Segunda-feira, Dezembro 20, 2004
BARBARELLA:
Titulo:
Barbarella
Realizador: Roger Vadim
Ano: 1968
Em 1968, Jane Fonda era elevada a ícone sexual, à semelhança do que iria ser Brigite Bardot ou Marylin Monroe, à custa das suas longas pernas e à exposição pelo panfleto pró-sexo de Roger Vadim,
Barbarella, adaptação da banda-desenhada de enorme sucesso.
Apesar do imaginário fantasioso semelhante ao do outro super-heróis
Flash Gordon,
Barbarella não era mais que uma metáfora alegórica de uma característica época, os selvagens anos 60, a favor da liberação do sexo e acerca da salvação do corpo e da mente através do amor. Era o flower power, a paz e o amor, mas também os ácidos, os alucinogéneos e o psicadelismo.
Barbarella (Jane Fonda) é uma agente espacial num futuro longíquo em que o universo se encontra mergulhado em paz e harmonia.

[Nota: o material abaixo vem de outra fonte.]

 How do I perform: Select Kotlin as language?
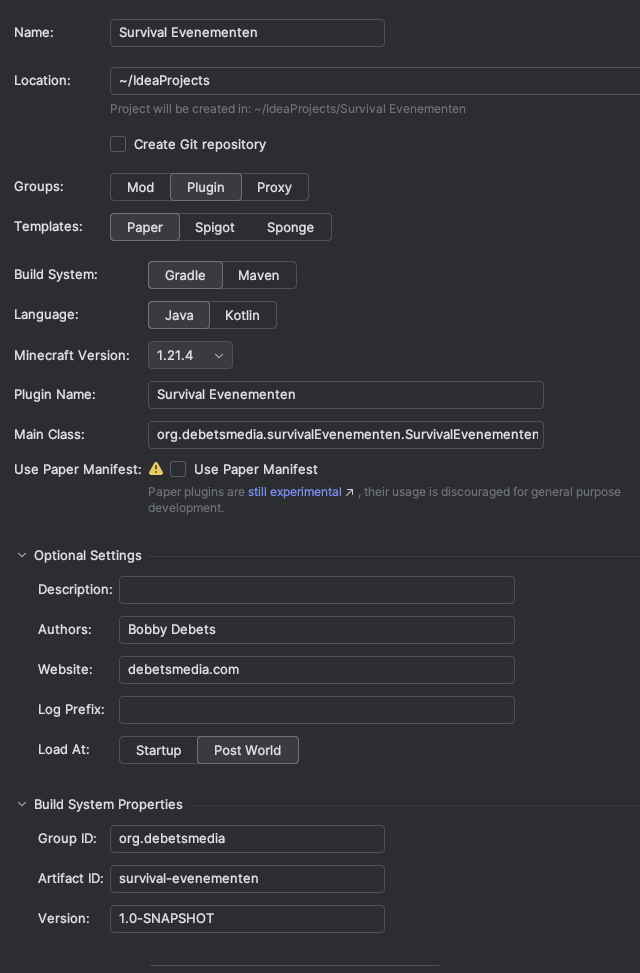pos(242,315)
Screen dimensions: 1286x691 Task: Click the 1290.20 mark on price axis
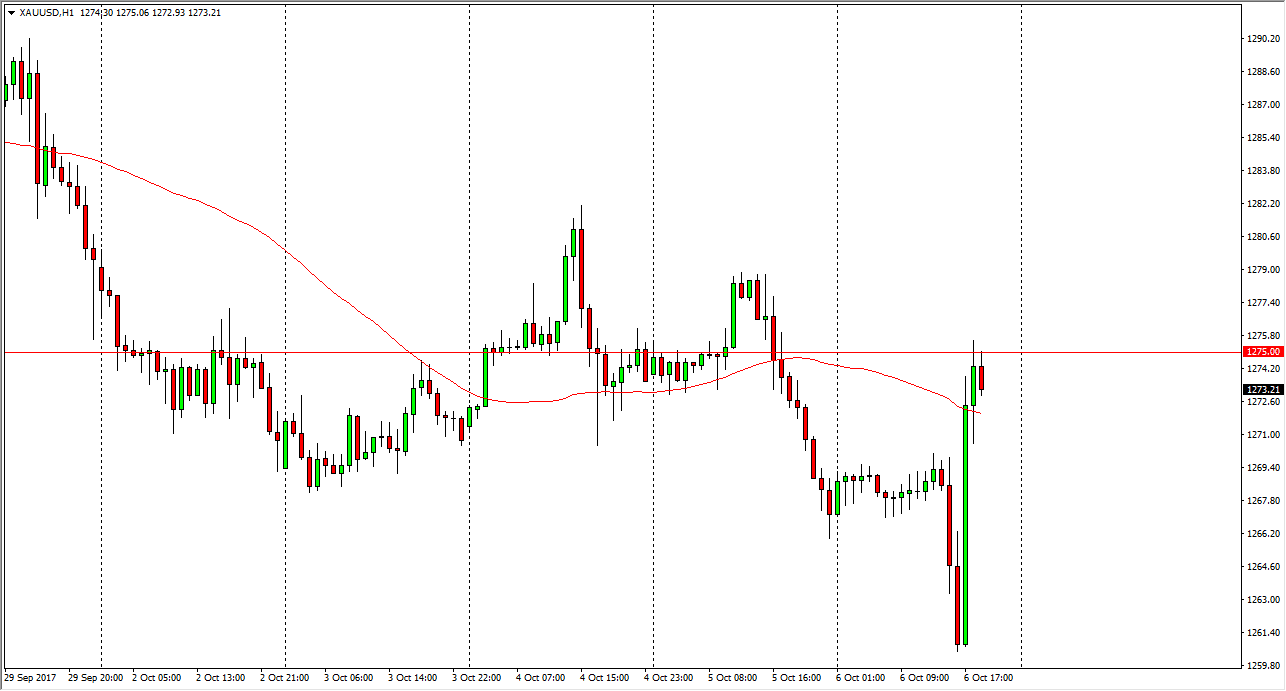1262,39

No entanto, o desaparecimento de um cientista, de seu nome Durand Durand (Milo O'Shea), num planeta recôndito faz a heroína procurar o seu resgate, uma vez que a sua invenção, uma poderosa arma futurista, pode desencadear a guerra geral. No entanto, o que a heroína não esperava era encontrar SoGo, uma cidade de preversão e depravação moral, ou não fosse o seu nome uma referência a Sodoma e Gomorra, que tal como na história bíblica, acaba por perecer às mãos do seu criador.
Mas
Barbarella não é só isto. A sua nave é cor-de-rosa com o interior forrado a veludo. O computador central é gay. E os humanos fazem amor através de uma pílula e sem contacto físico. É assim o universo retro-futurista do filme, um delírio de entretenimento kitsch, em que qualquer oportunidade é pretexto para fazer valer as virtudes de uma Jane Fonda em tempos de glória.

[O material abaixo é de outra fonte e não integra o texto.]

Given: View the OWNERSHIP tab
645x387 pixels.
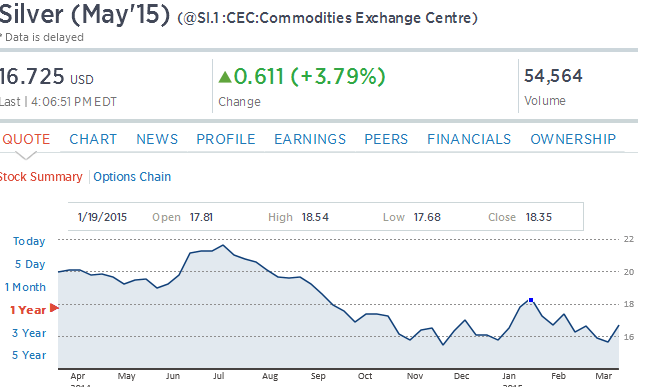Looking at the screenshot, I should click(x=573, y=139).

Numa época de revoluções culturais, políticas e sexuais, nada melhor do que utilizar a tão em voga ficção-científica para propular os anseios do presente num futuro metafórico, mas sob a forma de veículo de entretenimento de imaginação sem limites.

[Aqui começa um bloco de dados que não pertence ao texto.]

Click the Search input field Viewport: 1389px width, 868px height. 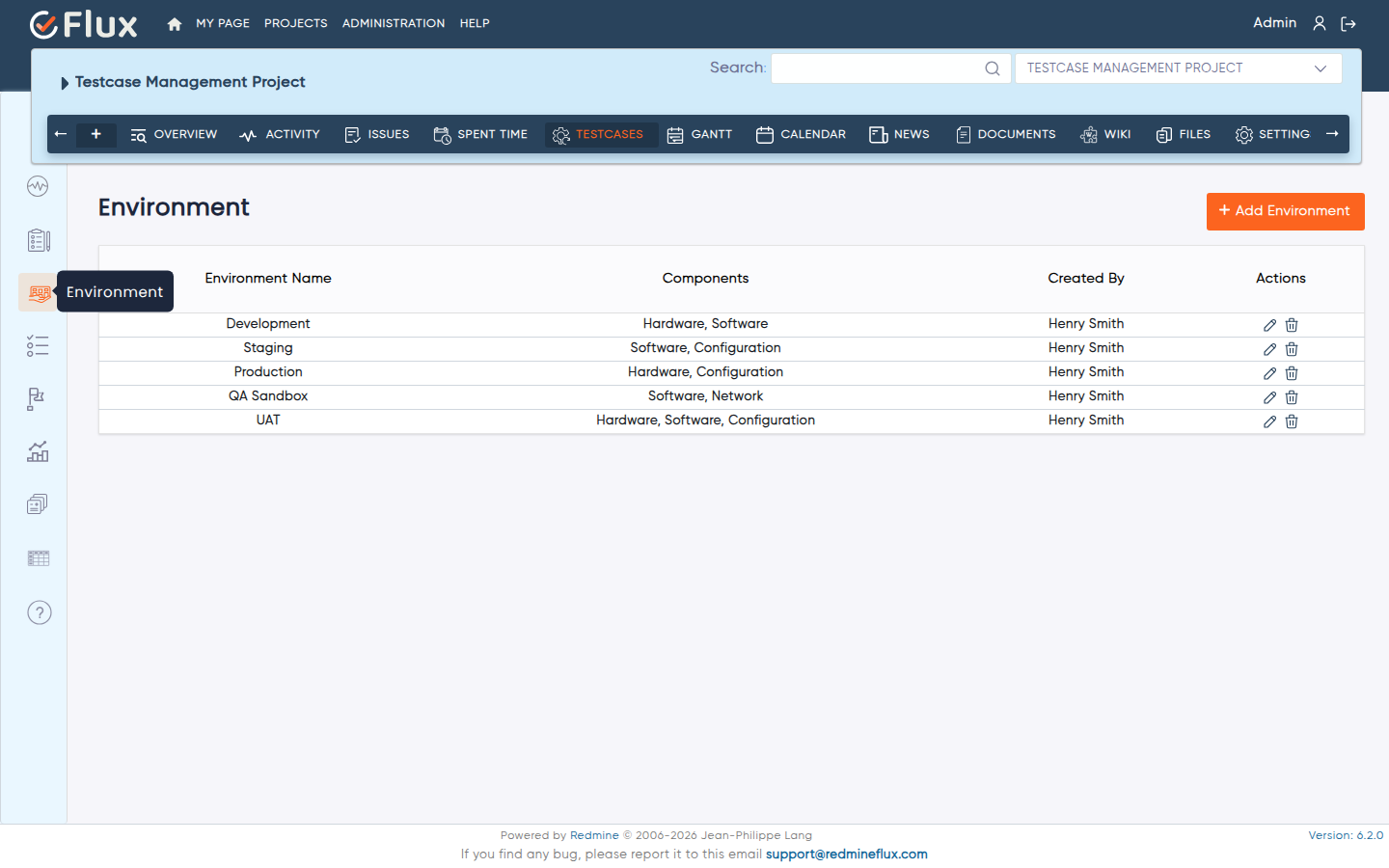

Barbarella é assim um acid-film, resultado de um universo psicadélico, ou não estivesse o próprio David Gilmour na compisção da fabulosa banda-sonora.
Barbarella é uma deambulação por peripécias sexuais de impulsos incontroláveis, como que um
Austin Powers cosmológico de um futuro afogado em ácidos.
Com uma abertura de deixar qualquer um de boca aberta, num strip sensual de Jane Fonda,
Barabarella tem o seu clímax quando a própria heroína quase morre numa máquina de tortura de prazer, instrumento que no entanto não resiste à sensualidade da bela Barbarella.
Um filme fora do baralho, numa época em que tal era permitido e compreensível, que se tornou facilmente um filme de culto, à semelhança de exercícios parecidos como
The Rocky Horror Picture Show, como um bom espólio de lixo pop.
Um McBacon para devorar com abertura e sentido de humor.